Para alguns maçons, a crença em um Ser Supremo é indispensável e constitui parte inseparável da tradição iniciática. Para outros, a dimensão simbólica e filosófica da Maçonaria pode permitir uma interpretação mais ampla da espiritualidade.

Da mesma forma, o Budismo não deve ser reduzido a uma simples ausência de Deus. Trata-se de uma tradição complexa, composta por diversas escolas e interpretações, cujo objetivo central está relacionado à transformação da consciência e à superação do sofrimento.

A relação entre Budismo e Maçonaria não pode ser definida por uma resposta simples.

Existe, sem dúvida, uma diferença fundamental entre o Budismo não teísta e as tradições maçônicas que exigem explicitamente a crença em um Ser Supremo. Essa diferença pode representar uma incompatibilidade real para determinadas obediências e para determinados praticantes budistas.

Ao mesmo tempo, existem significativos pontos de aproximação no campo da ética, da filosofia, do autoconhecimento, da disciplina interior, da fraternidade e da busca pelo aperfeiçoamento humano.

A questão, portanto, não deveria ser tratada apenas como uma disputa entre "crença" e "descrença". Ela exige compreender o significado que cada tradição atribui a conceitos como transcendência, espiritualidade, divindade, moralidade e aperfeiçoamento.
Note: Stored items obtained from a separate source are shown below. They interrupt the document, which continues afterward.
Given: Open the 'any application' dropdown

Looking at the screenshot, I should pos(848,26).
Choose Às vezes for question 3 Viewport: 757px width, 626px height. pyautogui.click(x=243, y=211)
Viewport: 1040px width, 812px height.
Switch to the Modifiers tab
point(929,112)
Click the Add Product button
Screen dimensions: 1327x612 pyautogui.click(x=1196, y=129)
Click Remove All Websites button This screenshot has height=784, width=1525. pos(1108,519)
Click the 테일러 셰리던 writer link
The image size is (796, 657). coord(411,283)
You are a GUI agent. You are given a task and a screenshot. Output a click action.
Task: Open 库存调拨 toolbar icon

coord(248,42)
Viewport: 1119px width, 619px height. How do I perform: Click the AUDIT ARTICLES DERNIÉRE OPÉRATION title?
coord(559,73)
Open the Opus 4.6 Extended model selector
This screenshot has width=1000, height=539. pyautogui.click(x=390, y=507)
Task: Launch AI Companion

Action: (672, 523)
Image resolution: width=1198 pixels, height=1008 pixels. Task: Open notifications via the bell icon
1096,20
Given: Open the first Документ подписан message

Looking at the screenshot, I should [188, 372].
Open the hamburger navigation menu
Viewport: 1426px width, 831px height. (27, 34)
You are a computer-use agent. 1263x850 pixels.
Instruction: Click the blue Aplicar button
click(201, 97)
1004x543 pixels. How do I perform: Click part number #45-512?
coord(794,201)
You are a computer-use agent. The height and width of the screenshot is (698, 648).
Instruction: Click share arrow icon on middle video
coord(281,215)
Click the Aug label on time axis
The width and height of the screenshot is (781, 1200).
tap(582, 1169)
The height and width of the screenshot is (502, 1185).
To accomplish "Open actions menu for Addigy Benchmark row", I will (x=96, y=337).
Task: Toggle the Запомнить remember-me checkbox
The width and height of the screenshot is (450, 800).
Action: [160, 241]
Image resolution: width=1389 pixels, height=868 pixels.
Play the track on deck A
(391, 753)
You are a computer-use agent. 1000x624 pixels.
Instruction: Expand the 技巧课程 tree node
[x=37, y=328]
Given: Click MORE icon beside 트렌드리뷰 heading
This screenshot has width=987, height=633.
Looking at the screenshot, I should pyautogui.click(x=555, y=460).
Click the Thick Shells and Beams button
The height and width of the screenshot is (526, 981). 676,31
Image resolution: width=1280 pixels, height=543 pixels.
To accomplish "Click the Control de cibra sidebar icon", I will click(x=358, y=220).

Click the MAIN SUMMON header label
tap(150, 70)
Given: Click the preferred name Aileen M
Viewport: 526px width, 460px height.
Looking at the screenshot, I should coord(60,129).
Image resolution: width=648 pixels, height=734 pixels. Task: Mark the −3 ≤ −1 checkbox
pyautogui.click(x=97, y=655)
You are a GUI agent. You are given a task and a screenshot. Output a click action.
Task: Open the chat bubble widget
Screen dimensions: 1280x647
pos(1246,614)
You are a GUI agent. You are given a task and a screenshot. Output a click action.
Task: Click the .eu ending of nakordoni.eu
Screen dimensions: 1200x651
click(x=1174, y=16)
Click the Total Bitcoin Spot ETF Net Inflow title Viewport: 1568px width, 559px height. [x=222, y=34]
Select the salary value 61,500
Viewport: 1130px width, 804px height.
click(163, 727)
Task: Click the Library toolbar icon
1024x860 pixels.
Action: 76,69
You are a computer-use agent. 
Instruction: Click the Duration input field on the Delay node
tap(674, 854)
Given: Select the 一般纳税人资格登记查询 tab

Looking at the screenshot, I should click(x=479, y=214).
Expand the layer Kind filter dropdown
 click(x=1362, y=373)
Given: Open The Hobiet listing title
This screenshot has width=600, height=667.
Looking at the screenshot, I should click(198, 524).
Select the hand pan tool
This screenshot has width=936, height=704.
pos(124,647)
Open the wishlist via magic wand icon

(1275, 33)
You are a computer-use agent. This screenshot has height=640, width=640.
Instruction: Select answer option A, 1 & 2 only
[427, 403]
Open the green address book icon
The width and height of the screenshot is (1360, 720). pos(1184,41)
No fim, o encontro entre Maçonaria e Budismo pode oferecer uma oportunidade para refletir sobre uma das questões mais antigas da humanidade: é possível caminhar por diferentes caminhos espirituais e, ainda assim, compartilhar valores universais de fraternidade, ética e respeito?

Talvez seja justamente nesse espaço de diálogo — e não na tentativa de eliminar as diferenças — que esteja uma das maiores possibilidades de aproximação entre essas duas tradições.